The problem of course is that doctors already know about healthy living. They don’t want Readers Digest level material about eating kale, and certainly not from somebody who isn’t even a healthcare professional.

The quickest way to alienate an insider in any industry is for you – an outsider – to rock up and start teaching them to suck eggs.

2 – Professional audiences aren’t looking to get better

The second problem the  ‘tablets of stone’ approach is that – when the chips are down – people aren’t all that keen on making incremental improvements in their job. You see, with professional audiences what people should want and they actually care about are usually very different. In fact, there’s a gulf between them.

At any given moment, the people you’re chasing are not thinking about the topics they ‘should’ be interested in.

They aren’t as two-dimensional as they seem from their roles.

For example, check out this guy – Howard.


(Not sure why I posted a screenshot, only to blank out his face. Anyway.)

Howard is part of my audience. His job title means he’s a valid prospect for me. He gets my email newsletter, and we correspond from time to time. He’s invited to the webinars, calls and meet-ups.

What kind of content do you think would engage Howard? He’s a communications director, so he’s interested in hearing about communications, right? Not so fast. This is not a wise assumption to make.

Think of the last six movies you saw. Did the characters have jobs? Of course they did. Well, how much time did you see them at work. Not much. That’s because most people’s jobs are boring. Not everyone’s – and not always – but a lot of the time, the actual work is pretty dull.

If the only thing you know about somebody is what job they have, you’re in deep shit.

A client of mine told me he gets cold-emails from agencies hoping to work with him. “Drew, I’d relish the opportunity to discuss how we could support you with the challenges you’re grappling with”.

Well, the challenges he’s ‘grappling with’ are almost certainly not the problems they have the solution to. The things that ‘keep him awake at night’ normally have nothing to do with the technical execution of his job.

Instead, there are bigger, more fundamental problems that live under the surface that aren’t spoken about. It’s these hot buttons that you need to press if you want to win attention and build a following.

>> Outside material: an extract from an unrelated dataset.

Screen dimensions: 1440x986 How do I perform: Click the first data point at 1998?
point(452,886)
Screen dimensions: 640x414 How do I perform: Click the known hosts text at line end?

3 – Teaching people attracts beginners

In B2C marketing you often want to pull in people at the very start of their journey. The newbies who can grow with you. In B2B professional marketing? Not so much.

When I’m building an audience I want senior people. If all you talk about is how to be successful, only people who aren’t successful will follow you. I know I’m oversimplifying there, but if you want to attract people who have budget and responsibility talking about improving will put them off.